Scalaron Gravity near Sagittarius A*: Investigation of Spin of the Black Hole and Observing Requirements

Abstract

Abstract In this paper the author applies the scalaron gravity field and corresponding Yukawa coupling (derived by Kalita from the consideration of quantum vacuum fluctuations with UV and IR scales) to examine the scales of stellar orbits near the Galactic Center black hole, which can be probed by upcoming astrometric facilities for constraining modified gravity.

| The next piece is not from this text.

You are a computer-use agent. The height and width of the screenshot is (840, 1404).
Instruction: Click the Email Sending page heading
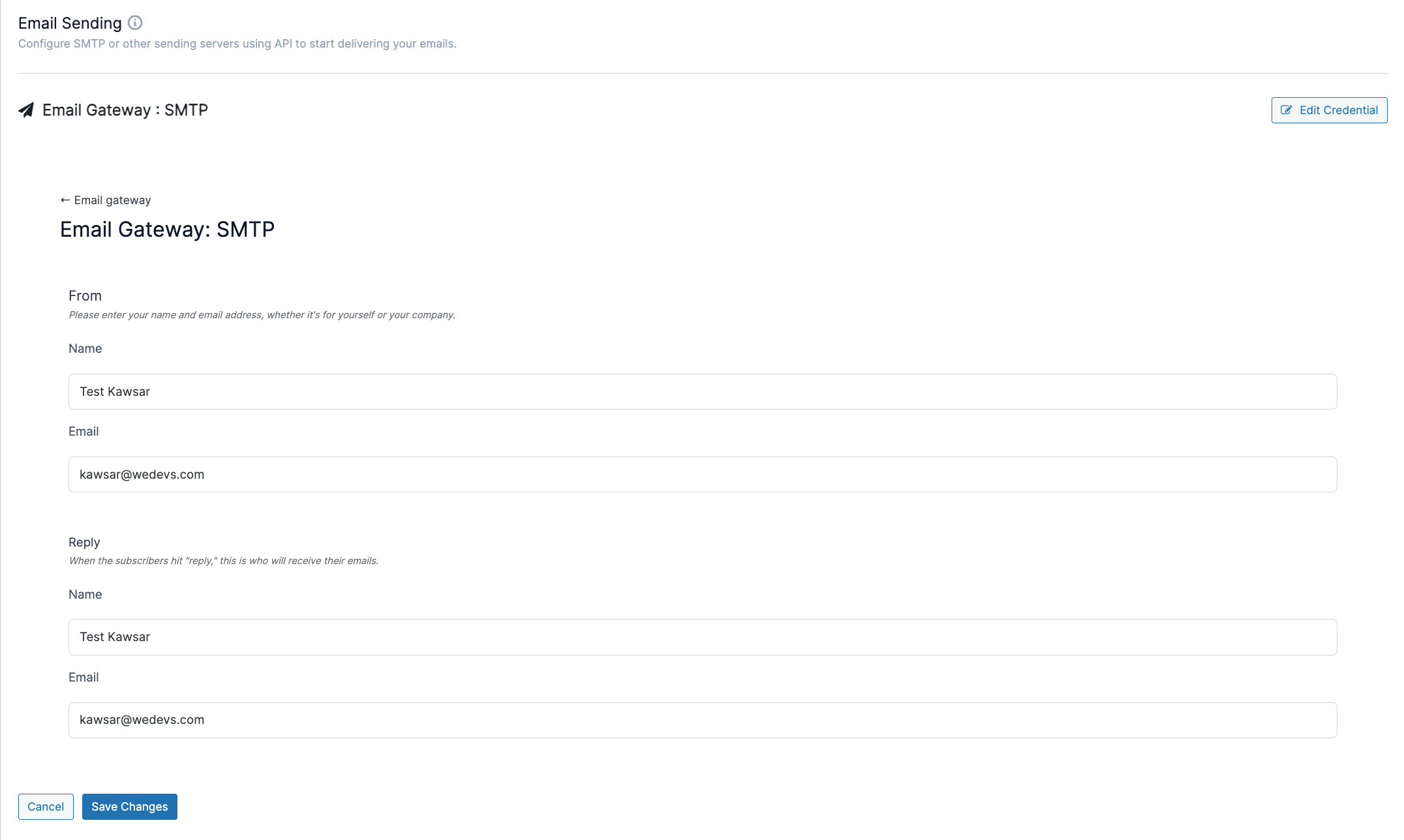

Through the assumption that the pericenter shift of stellar orbits becomes of the order of spin and quadrupole moment effects of the black hole, it is found that for semimajor axes bounded below by time scales of gravitational wave emission and stellar age and above by S-2 like orbits (a = 990 au) the black hole spin with 0.1 ≤ χ ≤ 0.980 is eligible to probe scalaron masses within (10−22–10−18) eV and also the scalaron coupling, α = 2.73 × 10−4 derived earlier from quantum vacuum fluctuations. The orbital eccentricities are considered as e = 0.1, 0.5, and 0.9. Astrometric categories with σ = 10, 50, and 100 μas are used to probe the time scales and number of observing campaigns required for simultaneously constraining scalaron mass and black hole spin. It is found that extraction of black hole spin is possible within a = (74–433) au through 10 μas facilities. The present analysis is realized to be an independent opportunity to simultaneously constrain scalaron coupling, black hole spin, and tidal charge and hence to reveal the true nature of the spacetime structure of our nearest supermassive black hole.